#### GIVEN PASSAGE
Prime Minister Scott Morrison has flagged a post-coronavirus return to travel, socialising in pubs and cafes and watching sport for Australians – but warns other restrictions won’t be as quick to ease.
But Mr Morrison said Australia’s success in flattening COVID-19 infection rates did not mean victory over the pandemic.
“We don’t want to just win the battle against COVID-19 but lose a broader conflict when it comes to the economy and the functioning of our society,” he said on Wednesday.
Just one new case of the virus was detected from unknown sources in Australia in the most recent 24-hour statistical period – the second day in a row with a single case.
The nation’s death toll rose to 89 on Wednesday after a woman in her 80s died in Victoria. However, more than 5600 of the 6741 people diagnosed with coronavirus nationally have recovered.
But the PM sounded a note of caution for millions of Australians looking for a return to pre-pandemic normality.
“If we were to consider our success on COVID-19 as just having a low number of cases, that is not good enough,” he said.
Protections to enable people to return to work and children to return to school were important benchmarks in the battle to restore society.
“Of course there will continue to be additional cases, of course there will be outbreaks – that’s what living with the virus will be like,” he said.
“It won’t be exactly like it was before. I can’t see international travel occurring anytime soon. The risks there are obvious.”
He said New Zealand was the only likely exemption to that – and travel within Australia. Similarly, cafes and pubs might be able to reopen, and sport resume – but without crowds.
“I can’t see them going along to a game for a while, [can’t see] those larger mass gatherings,” Mr Morrison said.
State and territory governments have begun to relax some coronavirus rules, while national cabinet meetings in mid-May loom as crucial to easing further restrictions.
More than 2.8 million people have downloaded and registered for the government’s coronavirus tracing app, COVIDSafe, in less than three days since it was released.
“I would ask for millions and millions and millions more to do the same thing,” he said.
“I would liken it to the fact that if you want to go outside when the sun is shining, you have to put sunscreen on.
“Australians want to return to community sport. If you want to return to a more liberated economy and society, it is important that we get increased numbers of downloads when it comes to the COVIDSafe app.”
“That is Australia’s ticket to a Covid-safe Australia.”
Numbers of people on the dole have skyrocketed, with more than 800,000 applications for the JobSeeker payment processed.
A new mental health coordination plan is due to be delivered to the national cabinet of federal and state leaders next week.
An extra 10 million coronavirus test kits have arrived in Australia, which amounts to about a 20-fold increase in testing capability.
Elsewhere, the federal government is continuing to pressure Victoria, Tasmania and Queensland to drop their commitments to online learning for school students for term two. It has offered private schools a $3.3 billion advance on funding if they agree to have pupils return to classes by the end of May.
Other states have made plans for resuming classroom education – including Western Australia, where term two began on Wednesday.
State and federal leaders will have their next national cabinet meeting on Friday after last week committing to developing guidelines for elite sport.
Debate around when the AFL and NRL should restart their competitions is continuing. The ultimate decision on their return is, however, likely to be guided by government principles.
Mr Morrison said the leagues had to satisfy all health requirements before being given the green light to play.

#### WHAT IS BEING ASKED
Write out the part of the article on Australia's coronavirus restrictions between "Prime Minister Scott" and "nationally have recovered.", inclusive, word for word. The entries that follow are taken from a separate source unrelated to the article.

#### AVAILABLE DATA
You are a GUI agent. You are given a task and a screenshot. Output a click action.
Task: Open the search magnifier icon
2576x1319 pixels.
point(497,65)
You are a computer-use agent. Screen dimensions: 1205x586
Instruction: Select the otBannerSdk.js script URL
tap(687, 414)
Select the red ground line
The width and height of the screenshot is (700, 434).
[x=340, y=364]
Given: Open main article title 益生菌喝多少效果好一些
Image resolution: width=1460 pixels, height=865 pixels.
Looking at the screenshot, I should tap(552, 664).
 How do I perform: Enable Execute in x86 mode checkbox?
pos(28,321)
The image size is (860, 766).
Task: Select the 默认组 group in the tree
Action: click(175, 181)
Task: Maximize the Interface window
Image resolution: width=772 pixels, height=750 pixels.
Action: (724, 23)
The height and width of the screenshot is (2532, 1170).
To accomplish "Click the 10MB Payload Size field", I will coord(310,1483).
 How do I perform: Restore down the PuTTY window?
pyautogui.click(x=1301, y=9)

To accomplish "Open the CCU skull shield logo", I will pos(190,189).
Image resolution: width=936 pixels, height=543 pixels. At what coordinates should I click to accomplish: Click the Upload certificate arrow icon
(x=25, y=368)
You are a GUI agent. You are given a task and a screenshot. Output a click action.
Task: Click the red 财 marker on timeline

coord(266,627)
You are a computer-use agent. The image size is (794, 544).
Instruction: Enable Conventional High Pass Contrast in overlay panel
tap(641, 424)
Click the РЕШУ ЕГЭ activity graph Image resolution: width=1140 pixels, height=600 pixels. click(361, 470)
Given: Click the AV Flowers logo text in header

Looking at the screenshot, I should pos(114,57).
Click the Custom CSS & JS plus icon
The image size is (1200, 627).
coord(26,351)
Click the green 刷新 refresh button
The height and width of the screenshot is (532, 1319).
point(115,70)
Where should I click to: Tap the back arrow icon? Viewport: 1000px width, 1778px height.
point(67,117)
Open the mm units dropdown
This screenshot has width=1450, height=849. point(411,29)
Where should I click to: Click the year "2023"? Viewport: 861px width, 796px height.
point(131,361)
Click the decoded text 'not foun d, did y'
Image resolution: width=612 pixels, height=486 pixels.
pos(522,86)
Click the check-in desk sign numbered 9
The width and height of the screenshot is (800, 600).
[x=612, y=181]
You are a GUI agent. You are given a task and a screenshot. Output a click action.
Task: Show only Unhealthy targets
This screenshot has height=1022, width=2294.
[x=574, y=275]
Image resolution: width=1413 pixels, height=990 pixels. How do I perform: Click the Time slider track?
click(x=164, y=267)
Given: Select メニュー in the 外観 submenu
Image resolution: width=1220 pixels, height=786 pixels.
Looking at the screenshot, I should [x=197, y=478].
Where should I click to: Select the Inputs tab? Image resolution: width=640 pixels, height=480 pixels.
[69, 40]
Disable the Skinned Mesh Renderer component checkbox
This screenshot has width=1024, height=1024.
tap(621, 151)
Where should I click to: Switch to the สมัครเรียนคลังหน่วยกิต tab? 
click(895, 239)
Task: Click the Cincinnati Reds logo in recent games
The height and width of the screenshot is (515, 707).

#### REPLY
Prime Minister Scott Morrison has flagged a post-coronavirus return to travel, socialising in pubs and cafes and watching sport for Australians – but warns other restrictions won’t be as quick to ease.
But Mr Morrison said Australia’s success in flattening COVID-19 infection rates did not mean victory over the pandemic.
“We don’t want to just win the battle against COVID-19 but lose a broader conflict when it comes to the economy and the functioning of our society,” he said on Wednesday.
Just one new case of the virus was detected from unknown sources in Australia in the most recent 24-hour statistical period – the second day in a row with a single case.
The nation’s death toll rose to 89 on Wednesday after a woman in her 80s died in Victoria. However, more than 5600 of the 6741 people diagnosed with coronavirus nationally have recovered.